Cal Worthington knew how to have fun and sell lots of cars in the process.
Calvin Coolidge was a tight-lipped U.S. president nicknamed “Silent Cal.” He once said, “I will never be hurt by what I have not said.”
Calvin Coolidge “Cal” Worthington made a name for himself as an American car dealer who publicly said and did a lot of crazy things, and didn’t live to regret it. He died the other day at age 92. People had plenty to say about his colorful career.
The southern California dealer’s madcap late-night TV ads ran from the 1950s to 1980s. They affected viewers in many ways, sometimes unwittingly.
For instance, some people on online message boards recalled that as youngsters in California they misinterpreted Worthington's famous jingle, “Go See Cal,” as “Pussy Cow.” Wow. That’s a combo for the animal kingdom.
Speaking of which, appearing in Worthington’s ads was his “dog” Spot that never was a dog.
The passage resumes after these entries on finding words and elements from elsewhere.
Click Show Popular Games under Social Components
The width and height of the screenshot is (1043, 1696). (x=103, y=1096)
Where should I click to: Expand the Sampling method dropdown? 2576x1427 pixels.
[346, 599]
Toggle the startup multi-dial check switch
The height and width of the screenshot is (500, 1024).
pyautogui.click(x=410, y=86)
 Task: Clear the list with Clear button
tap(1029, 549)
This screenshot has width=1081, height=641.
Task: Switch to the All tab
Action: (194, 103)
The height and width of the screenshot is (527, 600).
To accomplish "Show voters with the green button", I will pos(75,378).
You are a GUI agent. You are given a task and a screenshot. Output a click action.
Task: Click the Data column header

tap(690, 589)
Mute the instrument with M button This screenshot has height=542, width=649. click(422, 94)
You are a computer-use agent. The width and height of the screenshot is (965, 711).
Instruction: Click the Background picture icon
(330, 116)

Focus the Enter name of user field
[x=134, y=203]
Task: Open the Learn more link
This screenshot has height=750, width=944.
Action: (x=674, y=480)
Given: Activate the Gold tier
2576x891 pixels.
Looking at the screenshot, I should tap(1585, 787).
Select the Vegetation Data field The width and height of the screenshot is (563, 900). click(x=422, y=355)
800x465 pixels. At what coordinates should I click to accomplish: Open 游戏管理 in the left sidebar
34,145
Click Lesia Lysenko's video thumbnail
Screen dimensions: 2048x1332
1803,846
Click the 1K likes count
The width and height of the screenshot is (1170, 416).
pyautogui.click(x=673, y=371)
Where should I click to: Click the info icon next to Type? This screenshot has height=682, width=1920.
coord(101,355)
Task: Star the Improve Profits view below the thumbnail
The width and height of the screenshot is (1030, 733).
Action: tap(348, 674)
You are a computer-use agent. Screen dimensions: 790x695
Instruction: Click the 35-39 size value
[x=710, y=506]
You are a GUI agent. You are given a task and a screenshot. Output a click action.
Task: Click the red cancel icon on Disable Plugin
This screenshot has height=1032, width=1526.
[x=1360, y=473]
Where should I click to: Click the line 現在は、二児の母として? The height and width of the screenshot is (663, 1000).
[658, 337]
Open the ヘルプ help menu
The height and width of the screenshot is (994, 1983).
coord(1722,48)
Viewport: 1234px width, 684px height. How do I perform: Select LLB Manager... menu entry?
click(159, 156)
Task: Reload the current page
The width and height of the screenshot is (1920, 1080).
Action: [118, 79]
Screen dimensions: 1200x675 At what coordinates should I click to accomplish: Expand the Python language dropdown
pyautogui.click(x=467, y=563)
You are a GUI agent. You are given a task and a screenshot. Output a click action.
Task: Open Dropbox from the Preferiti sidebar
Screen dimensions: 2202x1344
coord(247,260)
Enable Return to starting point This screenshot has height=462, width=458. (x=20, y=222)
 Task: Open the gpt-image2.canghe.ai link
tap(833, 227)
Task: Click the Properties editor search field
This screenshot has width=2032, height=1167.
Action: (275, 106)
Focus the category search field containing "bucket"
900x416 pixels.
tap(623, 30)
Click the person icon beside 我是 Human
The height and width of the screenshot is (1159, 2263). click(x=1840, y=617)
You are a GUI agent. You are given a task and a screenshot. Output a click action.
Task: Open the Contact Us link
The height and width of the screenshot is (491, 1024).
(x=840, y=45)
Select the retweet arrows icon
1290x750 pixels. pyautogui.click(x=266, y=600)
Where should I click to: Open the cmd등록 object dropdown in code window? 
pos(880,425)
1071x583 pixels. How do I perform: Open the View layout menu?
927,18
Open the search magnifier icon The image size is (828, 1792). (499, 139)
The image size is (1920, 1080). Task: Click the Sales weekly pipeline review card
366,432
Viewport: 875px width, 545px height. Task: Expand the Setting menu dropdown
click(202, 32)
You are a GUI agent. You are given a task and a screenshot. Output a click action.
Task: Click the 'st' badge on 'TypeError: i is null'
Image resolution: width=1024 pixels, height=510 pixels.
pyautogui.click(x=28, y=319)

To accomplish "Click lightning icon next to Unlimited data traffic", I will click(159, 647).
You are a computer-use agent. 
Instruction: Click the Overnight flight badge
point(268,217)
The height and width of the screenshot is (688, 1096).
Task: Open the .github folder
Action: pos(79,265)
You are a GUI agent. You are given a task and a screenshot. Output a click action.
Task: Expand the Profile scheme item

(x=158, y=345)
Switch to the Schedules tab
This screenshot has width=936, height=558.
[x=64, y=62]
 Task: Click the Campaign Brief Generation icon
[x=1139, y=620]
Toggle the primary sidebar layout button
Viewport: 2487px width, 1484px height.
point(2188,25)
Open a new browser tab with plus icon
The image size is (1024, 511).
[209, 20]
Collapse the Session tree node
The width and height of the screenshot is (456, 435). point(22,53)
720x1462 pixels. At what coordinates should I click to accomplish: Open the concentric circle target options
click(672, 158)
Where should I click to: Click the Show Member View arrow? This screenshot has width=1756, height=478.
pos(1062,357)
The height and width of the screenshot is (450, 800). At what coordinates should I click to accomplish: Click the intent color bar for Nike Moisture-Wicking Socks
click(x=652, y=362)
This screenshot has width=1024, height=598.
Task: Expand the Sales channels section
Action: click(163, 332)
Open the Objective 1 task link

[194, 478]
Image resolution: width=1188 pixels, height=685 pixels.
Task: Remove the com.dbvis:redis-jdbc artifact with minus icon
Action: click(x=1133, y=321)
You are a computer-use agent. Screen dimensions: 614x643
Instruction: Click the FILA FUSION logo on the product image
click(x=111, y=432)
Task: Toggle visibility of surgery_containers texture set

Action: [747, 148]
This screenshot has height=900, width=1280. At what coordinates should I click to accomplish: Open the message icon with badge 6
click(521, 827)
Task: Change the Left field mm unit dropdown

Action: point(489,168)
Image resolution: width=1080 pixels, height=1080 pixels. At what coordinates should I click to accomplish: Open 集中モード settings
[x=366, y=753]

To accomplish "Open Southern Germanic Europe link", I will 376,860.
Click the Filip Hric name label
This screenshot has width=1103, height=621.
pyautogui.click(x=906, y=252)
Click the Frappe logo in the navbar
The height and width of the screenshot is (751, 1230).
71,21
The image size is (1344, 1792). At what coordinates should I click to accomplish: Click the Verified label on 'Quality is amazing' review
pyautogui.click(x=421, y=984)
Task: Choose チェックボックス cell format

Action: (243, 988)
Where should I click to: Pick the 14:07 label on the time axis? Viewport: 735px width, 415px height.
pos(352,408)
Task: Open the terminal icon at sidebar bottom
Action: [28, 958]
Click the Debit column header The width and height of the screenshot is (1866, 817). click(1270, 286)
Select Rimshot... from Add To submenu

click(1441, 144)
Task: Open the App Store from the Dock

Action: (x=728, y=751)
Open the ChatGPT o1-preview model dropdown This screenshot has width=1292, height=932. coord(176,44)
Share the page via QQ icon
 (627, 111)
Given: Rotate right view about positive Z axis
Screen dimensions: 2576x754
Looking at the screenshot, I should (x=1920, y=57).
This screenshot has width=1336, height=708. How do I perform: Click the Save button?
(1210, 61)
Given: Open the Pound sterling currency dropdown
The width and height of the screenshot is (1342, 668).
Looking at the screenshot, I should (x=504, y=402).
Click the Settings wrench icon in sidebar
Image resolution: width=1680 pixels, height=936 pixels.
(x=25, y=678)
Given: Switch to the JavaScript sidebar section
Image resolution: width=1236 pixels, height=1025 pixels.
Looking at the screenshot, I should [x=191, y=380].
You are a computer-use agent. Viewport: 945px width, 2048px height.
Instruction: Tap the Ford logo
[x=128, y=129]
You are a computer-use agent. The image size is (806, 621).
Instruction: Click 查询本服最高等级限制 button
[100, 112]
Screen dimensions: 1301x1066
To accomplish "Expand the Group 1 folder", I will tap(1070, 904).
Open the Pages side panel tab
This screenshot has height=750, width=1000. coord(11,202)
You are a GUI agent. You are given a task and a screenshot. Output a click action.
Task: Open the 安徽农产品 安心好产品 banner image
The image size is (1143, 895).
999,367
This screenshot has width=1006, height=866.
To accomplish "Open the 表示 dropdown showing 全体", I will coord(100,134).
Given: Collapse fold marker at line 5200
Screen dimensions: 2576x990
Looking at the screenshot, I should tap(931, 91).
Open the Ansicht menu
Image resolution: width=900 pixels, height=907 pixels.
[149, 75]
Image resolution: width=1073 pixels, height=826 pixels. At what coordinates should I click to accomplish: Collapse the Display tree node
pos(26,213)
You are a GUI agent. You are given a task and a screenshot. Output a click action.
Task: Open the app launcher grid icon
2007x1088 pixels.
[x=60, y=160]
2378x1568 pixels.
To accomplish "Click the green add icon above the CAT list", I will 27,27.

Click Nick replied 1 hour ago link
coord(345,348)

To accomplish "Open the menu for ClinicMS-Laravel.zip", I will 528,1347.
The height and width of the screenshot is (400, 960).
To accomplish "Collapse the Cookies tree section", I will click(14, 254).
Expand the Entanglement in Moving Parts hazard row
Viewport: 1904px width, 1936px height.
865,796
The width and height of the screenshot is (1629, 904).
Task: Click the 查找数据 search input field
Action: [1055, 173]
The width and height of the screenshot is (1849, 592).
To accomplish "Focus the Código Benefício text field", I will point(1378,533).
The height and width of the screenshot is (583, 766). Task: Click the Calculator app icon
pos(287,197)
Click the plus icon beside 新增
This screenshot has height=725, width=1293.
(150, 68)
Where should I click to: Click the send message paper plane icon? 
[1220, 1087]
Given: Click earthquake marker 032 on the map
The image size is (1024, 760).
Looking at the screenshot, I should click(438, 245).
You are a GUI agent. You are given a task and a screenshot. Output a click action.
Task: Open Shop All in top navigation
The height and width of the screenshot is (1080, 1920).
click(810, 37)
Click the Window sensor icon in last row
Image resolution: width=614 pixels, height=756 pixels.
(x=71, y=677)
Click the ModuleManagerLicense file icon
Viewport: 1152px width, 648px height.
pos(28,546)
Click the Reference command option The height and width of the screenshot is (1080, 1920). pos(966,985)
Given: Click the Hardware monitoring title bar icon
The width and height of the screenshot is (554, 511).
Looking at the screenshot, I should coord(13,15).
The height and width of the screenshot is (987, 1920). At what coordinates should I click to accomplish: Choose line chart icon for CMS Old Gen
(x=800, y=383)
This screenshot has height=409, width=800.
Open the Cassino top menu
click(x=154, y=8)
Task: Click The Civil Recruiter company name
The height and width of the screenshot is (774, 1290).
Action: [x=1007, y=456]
Spot at various times was an elephant, a tiger, lion, snake or some other decidedly undomesticated creature.
When not riding a hippo on TV appearances, Worthington performed stunts, such as standing on his head on the hood of a car (he had to take off his big signature cowboy hat for that one) or perching his 6-ft.-5-in. frame on the wing of a plane in flight.
The Oklahoma-born Worthington had his own country-music show. He appeared on The Tonight Show with Johnny Carson. He played himself in a couple of B-movies, Into the Night and Killer Tomatoes Strike Back.
Worthington’s ads made him a celebrity. They also sold lots of cars. He became a megadealer with 29 stores. He once reigned as the largest single owner of a dealership chain, according to the Sacramento Bee. The Worthington Auto Group still owns four stores in California and Alaska.
Worthington, one of nine kids and a school dropout at age 13, died on his 24,000-acre (9,700 ha) ranch near Sacramento.
He once said he didn’t know how to do many things, but he sure knew how to sell cars. It’s doubtful he could become the head of a big dealership group today. People withbusiness degrees, not a former construction-site water boy (an early “previous employment” entry on Worthington’s resume), typically are first in line for those executive jobs.
Modern dealership advertising occasionally goes for the offbeat angle. “Some dealers more than others are willing to do quirky things today,” TV ad consultant Adam Armbruster tells me. “They are OK with having fun. After all, buying a car should be fun. Lightheartedness can work in dealer advertising. Human nature is timeless.”
Sure it is. But when was the last time you saw a rhino named Spot in a dealer TV spot?